The strategic acquisition reflects a multiple of approximately 10.5x Dipsol's estimated adjusted EBITDA of $15 million. To facilitate this purchase, Quaker Houghton utilized its existing credit facility, demonstrating its robust financial standing. Joseph Berquist, CEO and President of Quaker Houghton, expressed excitement about the acquisition, emphasizing that it would not only bolster growth but also enhance shareholder value. Dipsol and Natech, acquired earlier for roughly $5.2 million, are expected to contribute significantly to Quaker Houghton's diversified product portfolio.
Dipsol was founded in 1953 and has developed a reputation for its comprehensive array of plating chemicals, making it a leader in the Japanese market. With approximately 450 employees, Dipsol operates globally, with research and development facilities across Asia, North America, and Europe, solidifying its international reach.

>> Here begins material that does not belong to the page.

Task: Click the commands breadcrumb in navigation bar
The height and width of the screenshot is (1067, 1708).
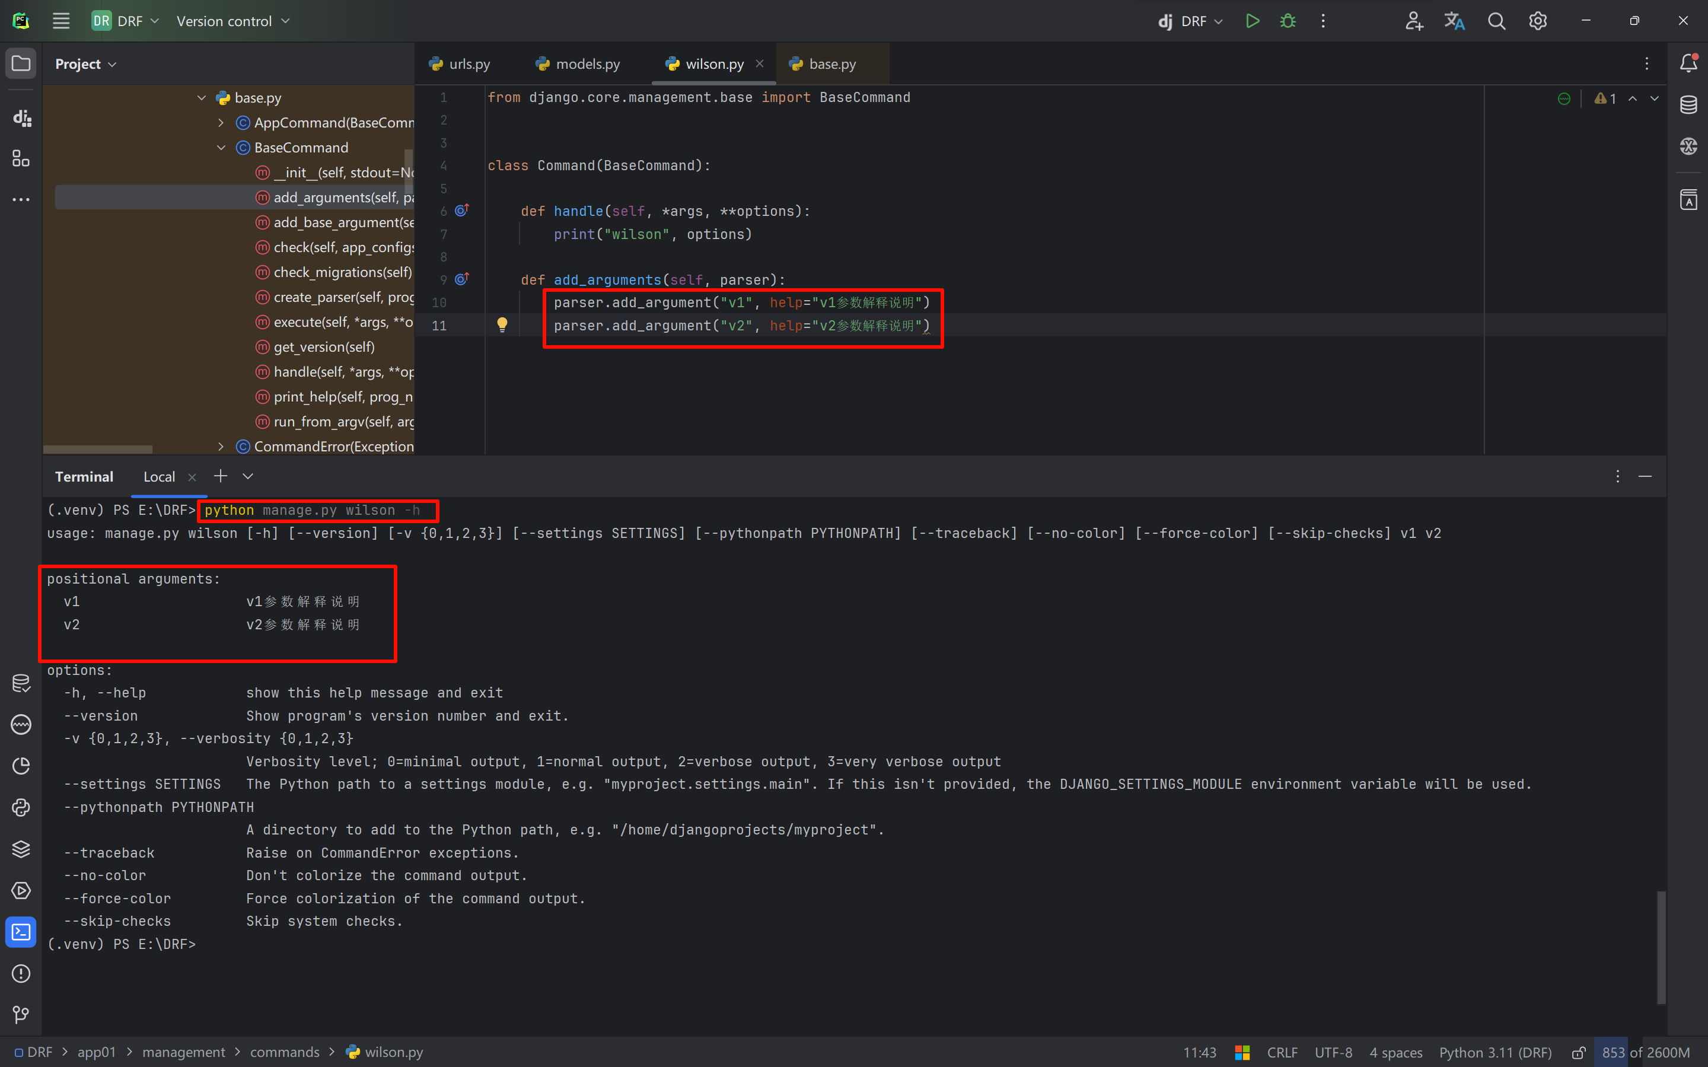Action: tap(284, 1052)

Natech, based in the U.K. and established in 2002, specializes in manufacturing water-based cleaners and metal pre-treatment products. This acquisition further diversifies Quaker Houghton’s offerings in industrial applications, aligning with its goal to provide advanced, sustainable solutions across various sectors.
Berquist continued, "These acquisitions position us to better serve our customers with a broader product range and enhance our existing technical service model. Both Dipsol and Natech offer complementary technologies which will allow Quaker Houghton to meet evolving market demands effectively."

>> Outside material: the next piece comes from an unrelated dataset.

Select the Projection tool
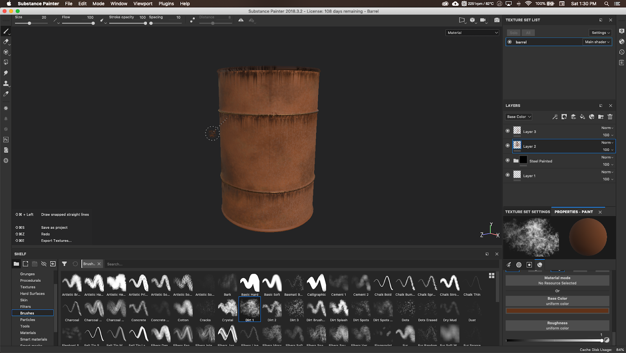The image size is (626, 353). coord(5,52)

The acquisitions signify Quaker Houghton's commitment to strategic growth through targeted investments in companies that hold strong market positions and innovative product offerings. With these expansions, Quaker Houghton aims to capture emerging opportunities in growing end markets and leverage cross-selling capabilities for an increasingly diverse customer base.
In light of current global economic challenges, such as increasing raw material costs and ongoing supply chain constraints, Quaker Houghton remains focused on maintaining liquidity and complying with its credit facility terms while navigating the complex business environment.
These acquisitions mark a transformative chapter for Quaker Houghton as it continues to position itself as a global leader in industrial process fluids, committed to sustainability and innovation in its pursuit to support diverse industries worldwide. As the company integrates these new entities, stakeholders and market analysts alike will be closely watching its growth trajectory and overall impact within the industry.